--- EXERCISE TEXT Enclosed Below ---

Workplace Safety

Keep Your Workers in the Safety Game in Four Steps

by Jennifer Busick

In yesterday’s Advisor, we reviewed three deadly workplace distractions and how to prevent them. Today, we provide four tips on helping boost engagement with workplace safety among your employees. Are your workers keeping their heads in the game?


Here are some strategies for making sure that your workers always remember that they’re only as good as their last safely completed task.

Four Ways to Keep Workers in the Game

In order to keep workers in the safety game, they must always have a goal. Here are some ways to set safety goals in a program that appears to be working well and successfully keep workers safe:

  1. Take your safety program to the next level. How many days have you gone without a lost-time accident? That number may be impressive—but how many days have you gone without a recordable accident, property-damage incident, or near miss? Don’t rest on your laurels—and don’t let workers rest on theirs. If you’ve met one goal, celebrate! And then set a new goal—before workers begin to think that there’s no more work to do and they can relax.

--- End of Enclosed EXERCISE TEXT ---
--- ENTRIES SHOWN Enclosed Below ---

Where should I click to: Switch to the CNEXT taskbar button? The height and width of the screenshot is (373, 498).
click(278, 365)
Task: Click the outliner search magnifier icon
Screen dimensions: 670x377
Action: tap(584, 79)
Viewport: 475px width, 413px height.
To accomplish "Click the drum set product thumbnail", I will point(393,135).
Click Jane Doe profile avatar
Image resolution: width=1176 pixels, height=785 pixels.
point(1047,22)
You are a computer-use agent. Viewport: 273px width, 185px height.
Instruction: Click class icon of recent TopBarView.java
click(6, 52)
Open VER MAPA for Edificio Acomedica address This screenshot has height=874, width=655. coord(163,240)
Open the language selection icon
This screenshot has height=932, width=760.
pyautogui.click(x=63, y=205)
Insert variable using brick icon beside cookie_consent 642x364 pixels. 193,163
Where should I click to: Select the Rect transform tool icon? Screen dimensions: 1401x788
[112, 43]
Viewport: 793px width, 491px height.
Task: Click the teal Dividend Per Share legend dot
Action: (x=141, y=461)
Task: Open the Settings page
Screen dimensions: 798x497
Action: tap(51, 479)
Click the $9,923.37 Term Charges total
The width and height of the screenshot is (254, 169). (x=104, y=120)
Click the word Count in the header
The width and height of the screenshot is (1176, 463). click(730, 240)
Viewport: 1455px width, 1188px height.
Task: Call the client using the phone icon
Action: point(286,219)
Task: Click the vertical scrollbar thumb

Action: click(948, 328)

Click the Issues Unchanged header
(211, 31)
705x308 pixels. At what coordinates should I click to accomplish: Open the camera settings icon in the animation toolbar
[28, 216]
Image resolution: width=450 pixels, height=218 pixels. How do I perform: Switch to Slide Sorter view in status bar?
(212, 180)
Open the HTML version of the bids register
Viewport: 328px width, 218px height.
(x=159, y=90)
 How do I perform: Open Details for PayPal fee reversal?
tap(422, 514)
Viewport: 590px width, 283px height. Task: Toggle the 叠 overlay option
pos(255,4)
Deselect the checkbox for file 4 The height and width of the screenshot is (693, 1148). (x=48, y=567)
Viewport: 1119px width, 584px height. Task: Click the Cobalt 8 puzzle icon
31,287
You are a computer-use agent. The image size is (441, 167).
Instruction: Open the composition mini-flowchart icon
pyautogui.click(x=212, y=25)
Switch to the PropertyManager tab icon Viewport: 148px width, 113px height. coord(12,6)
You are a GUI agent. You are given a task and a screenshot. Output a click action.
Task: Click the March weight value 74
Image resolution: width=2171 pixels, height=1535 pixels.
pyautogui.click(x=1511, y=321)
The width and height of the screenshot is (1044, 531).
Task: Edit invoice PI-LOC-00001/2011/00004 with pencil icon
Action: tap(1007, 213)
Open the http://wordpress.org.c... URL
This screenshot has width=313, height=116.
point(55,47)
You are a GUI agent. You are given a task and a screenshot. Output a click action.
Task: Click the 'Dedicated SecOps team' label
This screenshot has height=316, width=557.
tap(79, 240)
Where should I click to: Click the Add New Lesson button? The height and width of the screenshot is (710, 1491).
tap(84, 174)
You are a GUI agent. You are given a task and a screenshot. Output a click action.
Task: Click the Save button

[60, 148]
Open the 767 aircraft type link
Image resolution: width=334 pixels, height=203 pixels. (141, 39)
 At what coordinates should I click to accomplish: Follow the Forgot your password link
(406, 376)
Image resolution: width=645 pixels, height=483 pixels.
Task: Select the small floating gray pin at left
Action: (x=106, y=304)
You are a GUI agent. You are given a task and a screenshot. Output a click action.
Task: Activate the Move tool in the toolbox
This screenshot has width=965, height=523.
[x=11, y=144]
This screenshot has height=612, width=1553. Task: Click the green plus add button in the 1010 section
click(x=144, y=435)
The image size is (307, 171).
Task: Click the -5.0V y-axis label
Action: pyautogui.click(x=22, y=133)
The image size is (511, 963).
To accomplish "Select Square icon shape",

--- End of Enclosed ENTRIES SHOWN ---

**BRIEF**
In the workplace safety article, what should be done right after celebrating a met safety goal?

**ANSWER TO THIS TASK**
Set a new goal, before workers begin to think there's no more work to do and they can relax.